Though, as far as Pittsburgh and New York are concerned, this is also the final game of one of those infernal mini-series. In 2014 the Rangers beat the Penguins in a 2-1 thriller in Game 7 after recovering from a 3-1 deficit. And the only other time the cities have met in a Game 7? The 1960 World Series. Bill Mazeroski.
And there you have all the beauty of Game 7. Agony. Ecstasy. In equal measure.
The great Bob Ryan has kept a scorecard at every baseball game — every single one — he’s ever attended. He has turned that into a clever and engaging book, “In Scoring Position: 40 Years of a Baseball Love Affair,” co-written by Bill Chuck. It is just a wonderful and fun read.
Thoughts go out to ex-Mets catcher and coach John Stearns, battling serious illness in Denver. His Mets teammates have made a point of reaching out to him daily — organized by Doug Flynn, who reports that Johnny Bench has also reached out to The Bad Dude.

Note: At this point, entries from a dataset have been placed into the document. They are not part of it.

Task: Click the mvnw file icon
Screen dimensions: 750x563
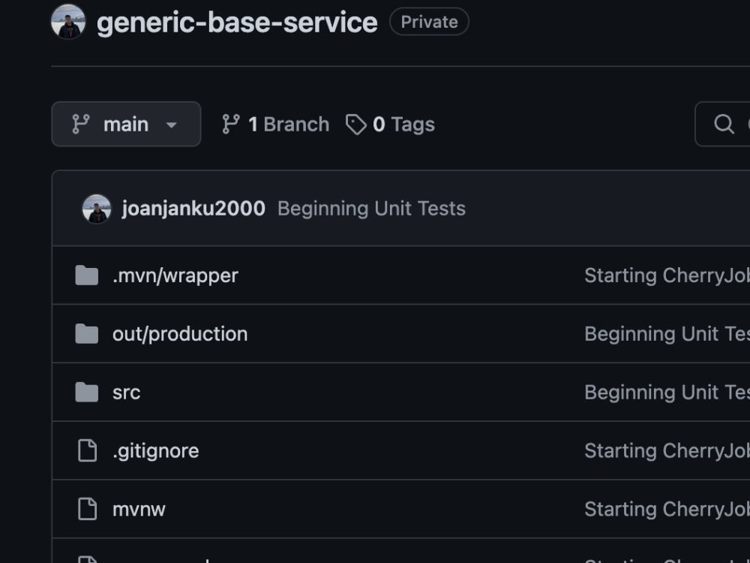Action: (x=89, y=509)
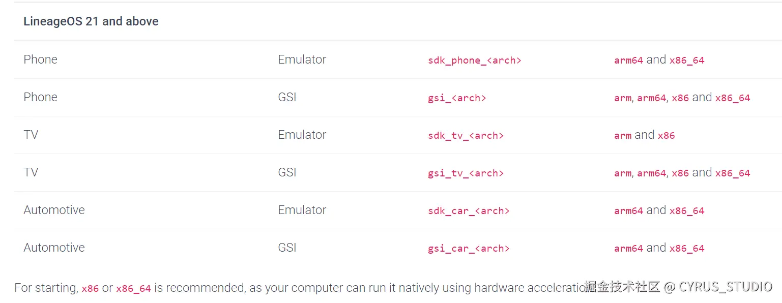The height and width of the screenshot is (303, 782).
Task: Click arm64 in the sdk_phone row
Action: pos(628,60)
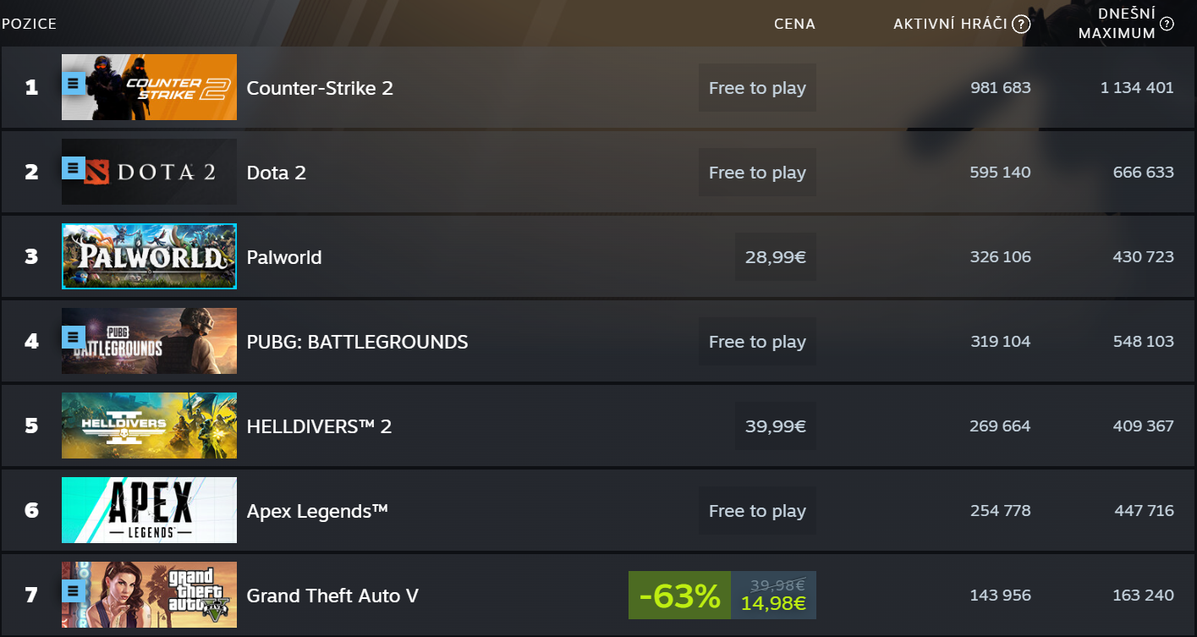Click the blue list icon on Counter-Strike 2
This screenshot has height=637, width=1197.
(73, 83)
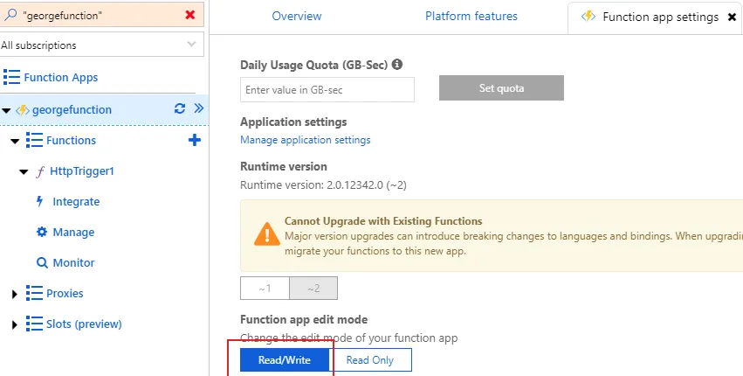
Task: Expand the Proxies tree node
Action: click(x=15, y=294)
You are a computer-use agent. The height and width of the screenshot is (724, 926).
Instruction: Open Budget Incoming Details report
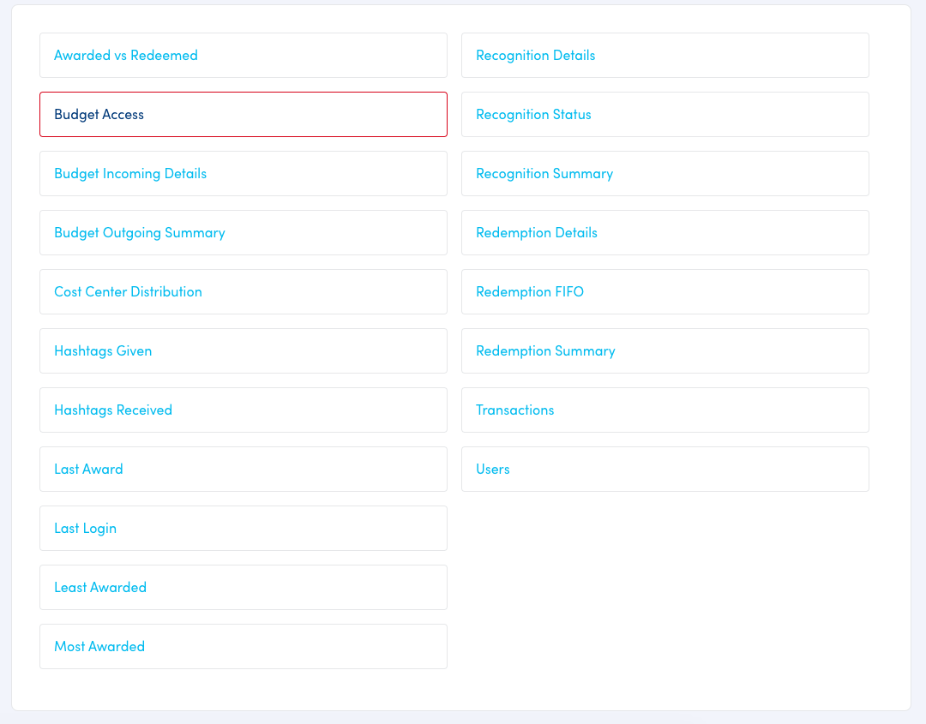(130, 174)
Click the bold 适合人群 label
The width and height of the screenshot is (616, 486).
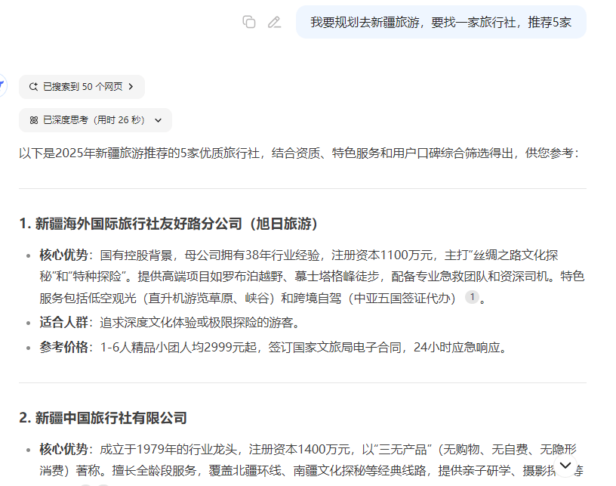coord(63,323)
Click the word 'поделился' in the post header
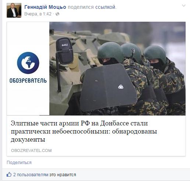Image resolution: width=190 pixels, height=181 pixels. 81,7
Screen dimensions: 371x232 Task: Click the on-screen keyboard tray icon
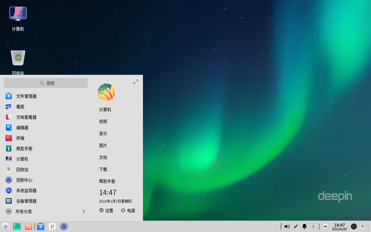click(325, 226)
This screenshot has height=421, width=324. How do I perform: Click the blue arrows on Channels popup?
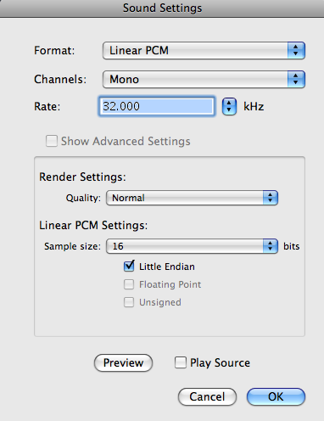pyautogui.click(x=296, y=79)
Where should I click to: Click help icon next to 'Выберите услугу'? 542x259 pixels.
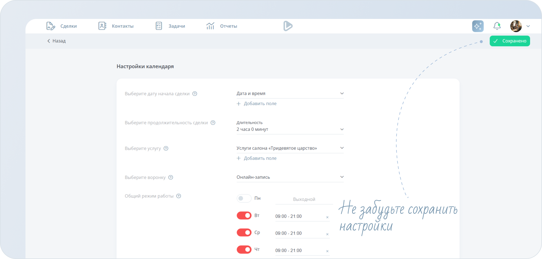click(x=166, y=148)
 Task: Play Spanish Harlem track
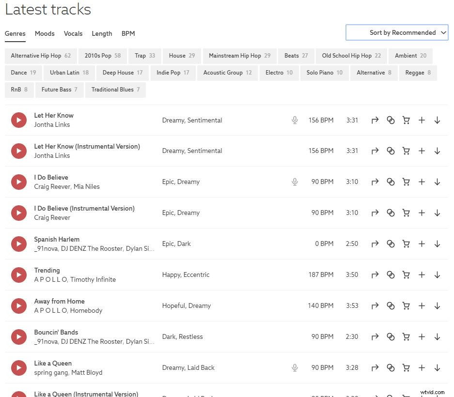(19, 244)
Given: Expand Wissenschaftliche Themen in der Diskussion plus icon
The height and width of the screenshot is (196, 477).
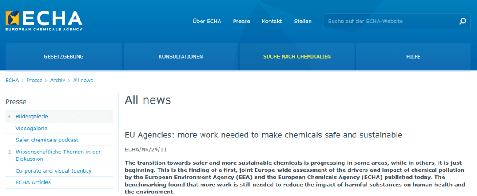Looking at the screenshot, I should pos(9,152).
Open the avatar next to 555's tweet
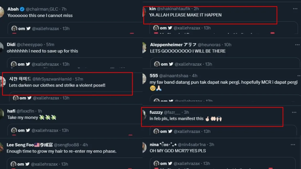Viewport: 301px width, 169px height. (x=144, y=79)
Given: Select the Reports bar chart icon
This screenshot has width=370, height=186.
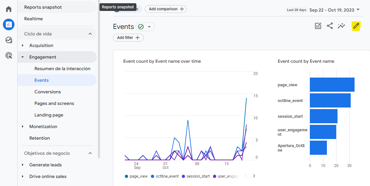Looking at the screenshot, I should pos(9,24).
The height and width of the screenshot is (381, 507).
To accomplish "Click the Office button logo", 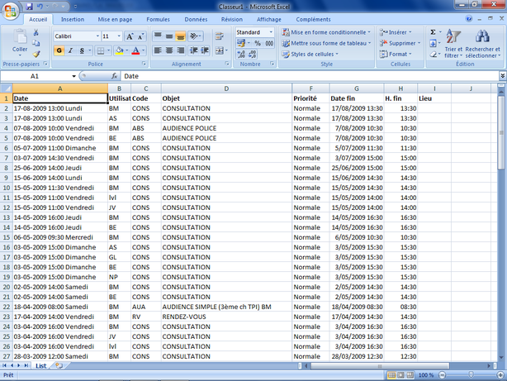I will tap(10, 10).
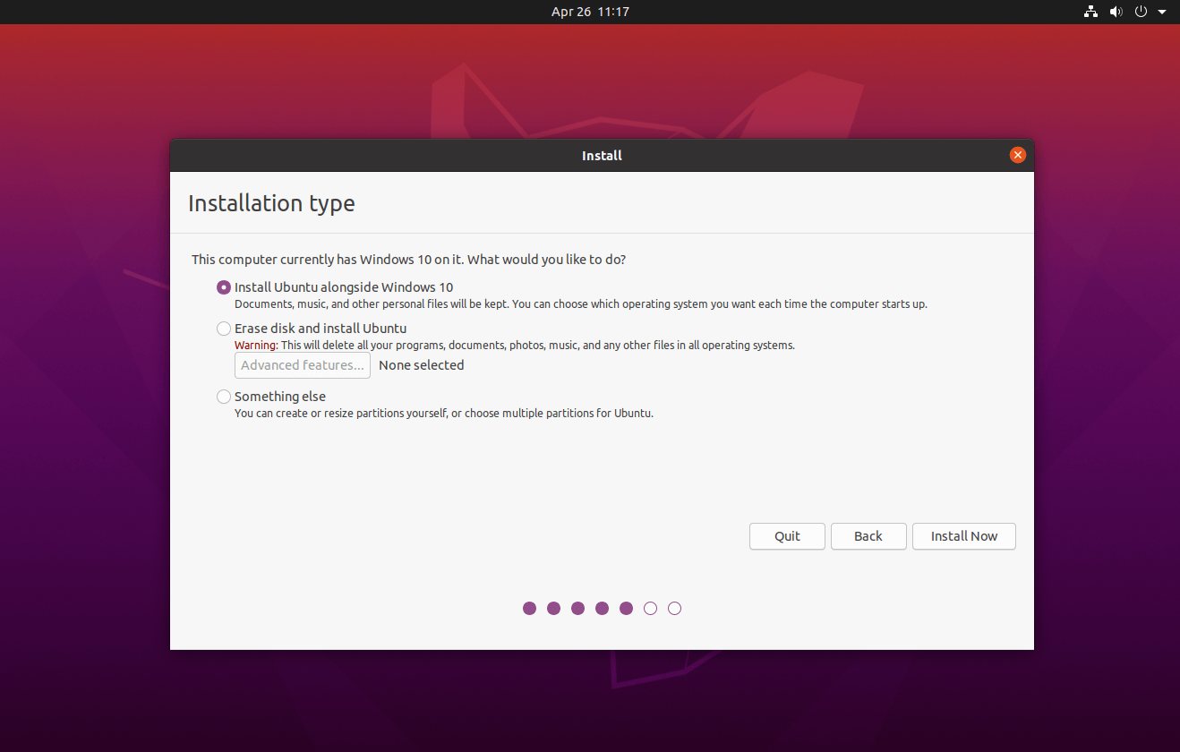Close the Install window
This screenshot has width=1180, height=752.
tap(1017, 154)
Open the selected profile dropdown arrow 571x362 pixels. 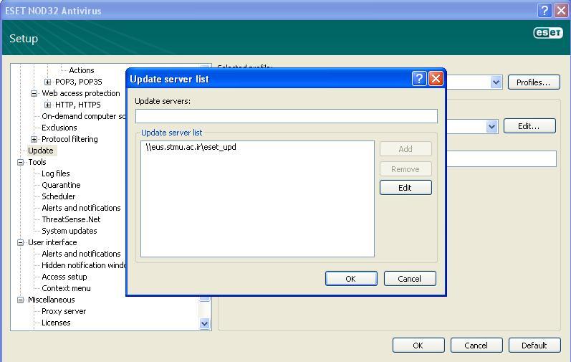[x=496, y=82]
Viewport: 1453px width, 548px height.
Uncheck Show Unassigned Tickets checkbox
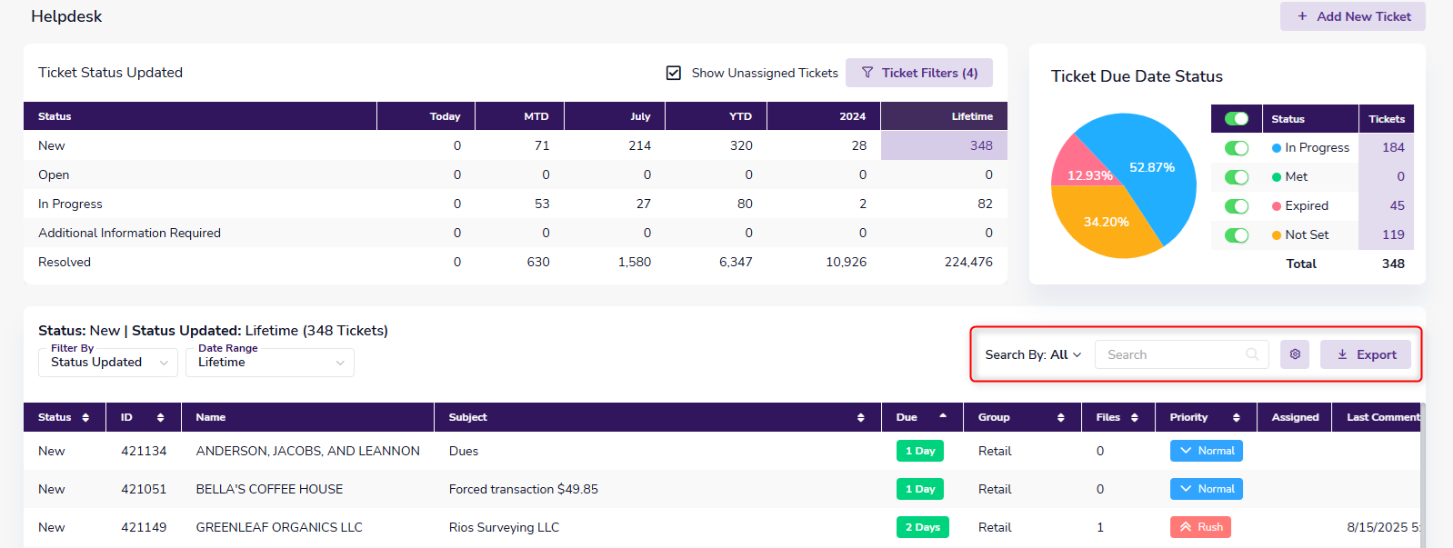674,73
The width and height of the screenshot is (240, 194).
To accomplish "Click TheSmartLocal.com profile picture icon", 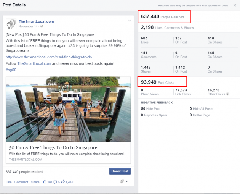I will 11,24.
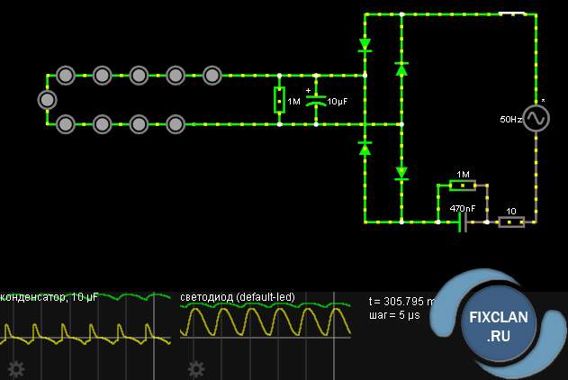
Task: Click the 1M resistor above 470nF capacitor
Action: tap(463, 185)
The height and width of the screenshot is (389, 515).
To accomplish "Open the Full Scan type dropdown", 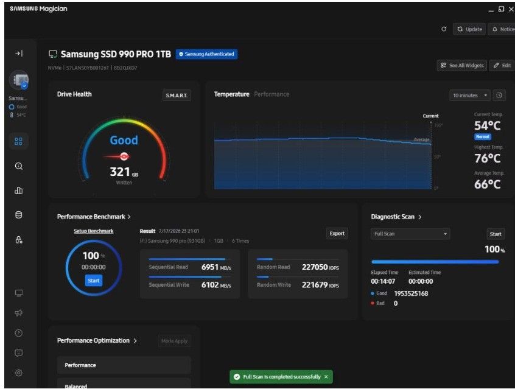I will (x=410, y=234).
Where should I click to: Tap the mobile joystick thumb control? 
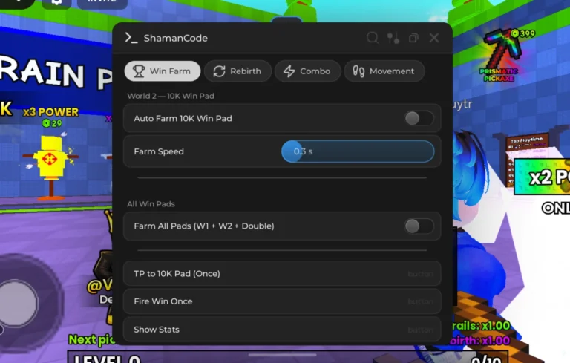(x=18, y=303)
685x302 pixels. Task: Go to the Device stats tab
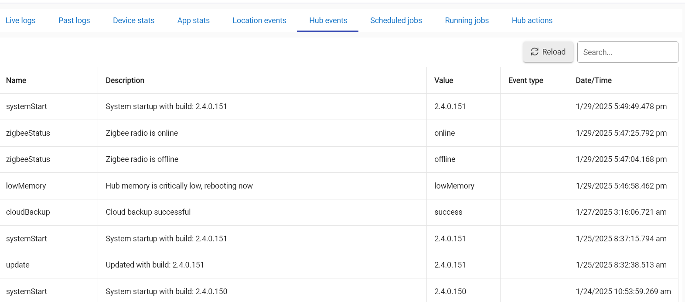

We always thought this group of Yankees could be an awful lot of fun if they ever started to click on offense. And now we have the proof.
The most underrate part of “Winning Time,” which wrapped season one on HBO last week? Wood Harris as Spencer Haywood. It took me a few episodes to recognize the former Avon Barksdale (from “The Wire”), and he is still an electrifying actor.
Whack Back at Vac
Allen Reich: This is an intervention. Stop falling in love with these Mets before they break your heart. Have you noticed their batting averages? Three runs a game isn’t going to cut it when they start playing the powerhouses. A losing streak is unavoidable. Take it from a wise 68-year-old Mets fan: Save yourself, son, before it’s too late.
Vac: Remember last Sunday when I said it was a little jarring seeing so many happy Mets fans…?
Frank Giordano: I usually turn the sound off for Joe Buck and Chris Collinsworth. Now next year I get to turn off the so-called GOAT. Doesn’t it make us long for the days of Marty Glickman?
Vac: Curt Gowdy would be able to have his own fleet of private planes at his disposal if he were only born a few decades later.
@Zekezaleski: As a young boy from Olean, NY, St. Bonaventure basketball in 1970 was magical, and Bob Lanier was it. God bless.
@MikeVacc: It has been a very sad week for my alma mater, which will forever be graced by the fact that Lanier spent more than half a century as its most famous alumnus.
Arthur vonBulin: I believe if the umpires went back to the old chest protection, they could remain centered on home plate and not guess at outside pitches while hiding behind catchers and batters.
Vac: Good luck getting umpires to agree to that, but I do think this is right.